February 9, 2015 / 5:23 PM / 3 years ago

Leilão de mina de Simandou, na Guiné, começa nos próximos 2 meses

CIDADE DO CABO (Reuters) - A Guiné espera começar um leilão pelos direitos minerários de metade da reserva de Simandou —uma das maiores áreas inexploradas de minério do mundo— nos próximos dois meses, independentemente da arbitragem em curso com a detentora anterior da concessão, a BSG Resources (BSGR), disse o ministro de Mineração do país.

A BSGR, a unidade de mineração do conglomerado empresarial do bilionário israelense Beny Steinmetz, cuja licença de Simandou foi cassada após uma investigação do país, está buscando arbitragem e ameaçou processar empresas que investirem em sua antiga área.

“Estamos completando os documentos para o leilão. Acredito que esses documentos estarão prontos nos próximos dois meses”, disse o ministro Kerfalla Yansane à Reuters em uma entrevista durante a conferência Mining Indaba, na África do Sul.

“Não há nenhuma ligação entre a arbitragem e o leilão.
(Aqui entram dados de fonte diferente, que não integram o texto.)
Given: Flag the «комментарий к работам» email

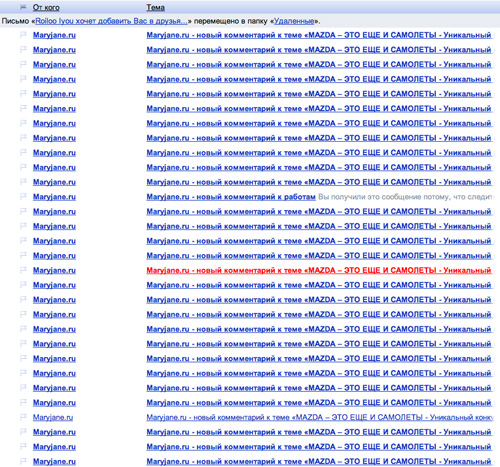Looking at the screenshot, I should [x=23, y=196].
Esses ativos pertencem ao governo.”

A BSGR rejeitou acusações de irregularidades.

O ministro também disse que as empresas, incluindo a trading Glencore e a produtora de aço ArcelorMittal tinham discutido potenciais investimento no país.

A Guiné está agora negociando com a ArcelorMittal, que no ano passado adquiriu uma fatia do projeto Mount Nimba, de minério de ferro na Guiné, da BHP Billiton, sobre a possibilidade de permitir que a empresa exporte ferro através de uma rota que atravessa vizinha Libéria.